Saturday, June 04, 2005

"I found them mating on a tomato plant"

I am sitting on the back deck semi-intoxicated from the ripe smell of autumn olives in bloom. It is a smell I associate with Memorial Day, but this is yet further evidence of our late spring. The field has lost its dots of yellow flowers and is now spotted white with daisies. And it looks like beach weekend for rabbits out there tonight. I’ve lost count

The big event this week was the installation of the apple “orchard.” The retirement gift of an apple tree has been transformed into a 6 whip “orchard.” Because the island is a red cedar tree haven, apple trees do not do very well here due to the dreaded “cedar rust blight.” If only I were starting my orchard in Virginia, I could rely on a law brought to my attention by Jim Fechner known as The Cedar Rust Act of 1914 which in part reads as follows:

It shall hereafter be unlawful within this State for any person, firm or corporation to own, plant or keep alive and standing upon his or its premises, any red cedar tree, or trees (which are or may be) the source, harbor or host plant for the communicable plant disease commonly known as 'orange' or 'cedar rust' of the apple, and any such cedar trees, when growing within a radius of one mile of any apple orchard in this State, are hereby declared a public nuisance and shall be destroyed as hereinafter provided, and it shall be the duty of the owner or owners of any such cedar trees to destroy the same as soon as they are directed to do so by the State entomologist, as hereinafter provided.

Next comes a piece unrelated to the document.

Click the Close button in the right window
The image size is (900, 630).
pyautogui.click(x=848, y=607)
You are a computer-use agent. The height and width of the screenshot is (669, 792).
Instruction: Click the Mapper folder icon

So much for “sic semper tyrannis.”

So lacking the long arm of the law, I have had to rely on rust free or rust resistant varieties. I have two “Jonafree” , two “Liberty”, one “Freedom” and an experimental “Arkansas Black.” Tea Lane Nursery put them in and they agreed to add a handful of Azomite to the planting medium. It will be 3-5 years before I see fruit. Right now I’ll be happy just to see leaves.

Then, of course, there are the deer. I learned that deer do not like to walk on chicken wire. I also learned that in the fall when the deer are growing antlers they like to rub them on the base of saplings. So the trees are in little antler cages for now and when the fall comes I will have to build a fence around the orchard. But it’s great to have begun this adventure that I have wanted to embark on for over a decade.

The first Potato Beetle reared its ugly self today. I found them mating on a tomato plant. Luckily I had harvested some bamboo yesterday morning, so I hooped in the potatoes after carefully checking that no beetles had arrived there yet and covered the bed with summer weight cloth. It’s not terribly attractive, but it gets the job done.